Building your own home
I just think it hillarious that all of Harry's personal info is being posted
here, like a flag waving in the breeze. No one would care if he weren't such
an asshole. Of course he spins it like he wanted it this way, but he's
cowering in the basement like a little pussy, hoping he didn't **** someone
off *too* badly. g
--Mike
"BAR" wrote in message
...
Boater wrote:
Gene wrote:
On Mon, 29 Dec 2008 12:03:49 -0500, "Reginald P. Smithers III, Esq."
wrote:
We are thinking about using this downturn in the housing market to
build a new home, and acting as our own General Contractor. Has anyone
in the group done this and do they have any words of advice?
Yes, with three houses and two workshops. Not only was I General
Contractor, I was also 50% of the labor.
Your only real savings, in this market, will be sweat equity. You can
buy cheaper than you can build.... you just have to find an equally
desperate mortgagee and mortgagor.... or you could do it the seat
equity route, if you have the cash, tools, and a desire to make it
happen.
No bank is going to let *you* (as their mortgagor) serve as General
Contractor unless you hold a contractor's license.
Advice? You're crazy to even attempt it...... uh, but wasn't I
thinking about adding on to the workshop.....
.... Oh, never mind......
It's an incredible burner of time. I had to do it because the general I
hired to build a custom home in Northern Virginia turned out to be way
overextended financially from previous projects, and could not line up
the subs I wanted, and was teetering.
Took the builder to court, had a civil jury trial, and won a settlement
of more than $100,000. Never collected anything but the builder's license
bond from the state.
With the help of the lumberyard (who issued the construction bond) and my
bank, I took over when the foundation had been laid and the slabs poured,
hired a project manager to oversee the subs on salary and bonus, and
completed the house just a hair over budget. I had to be on the site for
about an hour at 6:30 AM just about every morning.

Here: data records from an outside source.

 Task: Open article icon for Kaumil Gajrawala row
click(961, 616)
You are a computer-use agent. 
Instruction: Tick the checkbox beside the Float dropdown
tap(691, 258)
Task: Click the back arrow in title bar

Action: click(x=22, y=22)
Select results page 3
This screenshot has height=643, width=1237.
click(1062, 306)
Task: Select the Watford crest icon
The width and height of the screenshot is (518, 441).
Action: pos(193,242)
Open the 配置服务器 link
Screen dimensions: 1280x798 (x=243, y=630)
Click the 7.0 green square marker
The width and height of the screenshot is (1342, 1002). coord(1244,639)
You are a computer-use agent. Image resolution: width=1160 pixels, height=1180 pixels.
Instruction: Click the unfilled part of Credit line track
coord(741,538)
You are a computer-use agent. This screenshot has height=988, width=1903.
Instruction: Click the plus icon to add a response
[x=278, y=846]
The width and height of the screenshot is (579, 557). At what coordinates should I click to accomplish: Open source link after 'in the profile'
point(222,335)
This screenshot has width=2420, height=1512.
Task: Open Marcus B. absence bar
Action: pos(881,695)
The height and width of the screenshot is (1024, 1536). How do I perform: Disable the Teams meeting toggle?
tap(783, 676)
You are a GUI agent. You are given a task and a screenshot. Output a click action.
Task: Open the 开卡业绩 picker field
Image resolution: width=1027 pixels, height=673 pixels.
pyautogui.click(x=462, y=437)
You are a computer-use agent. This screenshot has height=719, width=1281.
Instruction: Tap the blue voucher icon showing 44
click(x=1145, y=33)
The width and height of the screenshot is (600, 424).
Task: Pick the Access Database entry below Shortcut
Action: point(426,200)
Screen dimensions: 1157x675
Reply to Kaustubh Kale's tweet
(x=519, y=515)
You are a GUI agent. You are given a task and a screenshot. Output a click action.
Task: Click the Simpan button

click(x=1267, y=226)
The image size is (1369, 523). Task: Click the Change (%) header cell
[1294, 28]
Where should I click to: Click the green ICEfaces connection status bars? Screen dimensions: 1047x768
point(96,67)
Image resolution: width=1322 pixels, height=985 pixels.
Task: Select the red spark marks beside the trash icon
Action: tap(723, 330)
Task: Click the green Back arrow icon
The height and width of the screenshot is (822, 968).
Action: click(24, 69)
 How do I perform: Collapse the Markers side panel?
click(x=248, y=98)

It was a huge house, ultra modern, with four full brick fireplaces,
nearly 4000 square feet on the main level, and another 3,000 square feet
finished in the basement. I looked it up on Zillow early last year and it
was valued at more than $1.5 million. The "crash" of the real estate
market apparently hit Northern Virginia hard, because when I looked it up
on Zillow earlier this evening, it was valued at about $1.1 million.
Just checked the second house I owned in Northern Virgina...it was the
one we sold to build the custom house. I paid $87k for it - nice
builder's subdivision house - and sold it about five years later for
$160,000, I think. Zillow has it at $600,000 and change. Not bad, and the
blue spruce trees I planted there in the mid-1970s are at least 40 feet
tall and full triple wides.
Again, you are telling lies. You can't prove either home was owned by you
and that the "big house" was built for or by you.